Act Number: 67

Act Name: The Bird and Company Limited (Acquisition and Transfer of Undertakings and Other Properties) Act, 1980

Year: 1980

Enactment Date: 1980-12-27

Long Title: An Act to provide for the acquisition and transfer of the undertakings of the Bird and Company Limited for the purpose of ensuring the continuity of production of goods which are vital to the needs of the country and for the acquisition of shares held by the Bird and Company Limited in the specified companies for the purpose of securing to those undertakings the facilities and advantages derived by reason of such shareholding with respect to the operation and functioning of those undertakings and also to enable the Central Government to exercise such control over the affairs of the specified companies as is necessary to ensure that the affairs of those companies are not mismanaged and for matters connected therewith or incidental thereto.

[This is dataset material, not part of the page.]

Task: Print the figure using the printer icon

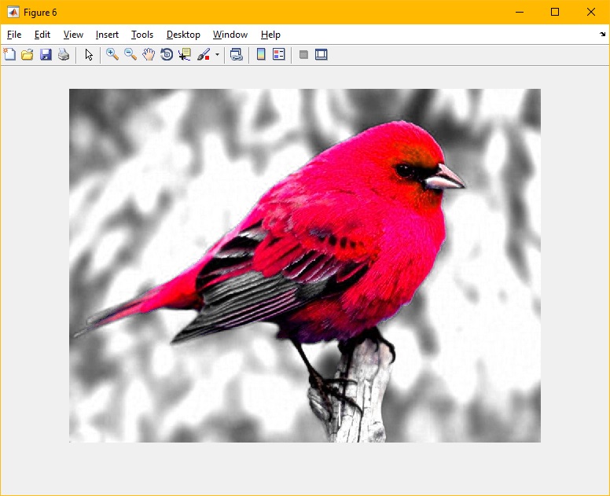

Ministry: Ministry of Steel

Department:

Section 19: Admission or rejection of claims.
    (1) After examining the claims with reference to the priorities set out in the Schedule II, the Commissioner shall fix a certain date on or before which every claimant shall file the proof of his claim or be excluded from the benefit of the disbursements made by the Commissioner.
     (2) Not less than fourteen days notice of the date so fixed shall be given by advertisement in one issue of any daily newspaper in the English language and in one issue of such daily newspaper in the regional language as the Commissioner may consider suitable, and every such notice shall call upon the claimant to file the proof of his claim with the Commissioner within the time specified in the advertisement.
     (3) Every claimant who fails to file the proof of his claim within the time specified by the Commissioner shall be excluded from the disbursements made by the Commissioner.
     (4) The commissioner shall, after such investigation as may, in his opinion, be necessary and after giving the Company an opportunity of refuting the claim and after giving the claimant a reasonable opportunity of being heard, by order in writing, admit or reject the claim in whole or in part.
     (5) The Commissioner shall have the power to regulate his own procedure in all matters arising out of the discharge of his functions, including the place or places at which he may hold his sittings and shall, for the purpose of making an investigation under this Act, have the same powers as are vested in a civil court under the Code of Civil Procedure, 1908 (5 of 1908), while trying a suit, in respect of the following matters, namely:--
         (a) the summoning and enforcing the attendance of any witness and examining him on oath;
         (b) the discovery and production of any document or other material object producible as evidence;
         (c) the reception of evidence on affidavits;
         (d) the issuing of any commission for the examination of witnesses.
     (6) Any investigation before the Commissioner shall be deemed to be a judicial proceeding within the meaning of sections 193 and 228 of the Indian Penal Code ( 45 of 1860 ) and the Commissioner shall be deemed to be a civil court for the purposes of section 195 and Chapter XXVI of the Code of Criminal Procedure, 1973 ( 2 of 1974 ).
     (7) A claimant, who is dissatisfied with the decision of the Commissioner, may prefer an appeal against the decision to the principal civil court of original jurisdiction within the local limits of whose jurisdiction the registered office of the Company is situated:
     Provided that where a person who is a Judge of a High Court is appointed to be the Commissioner, such appeal shall lie to the High Court at Calcutta, and such appeal shall be heard and disposed of by not less than two Judges of that High Court.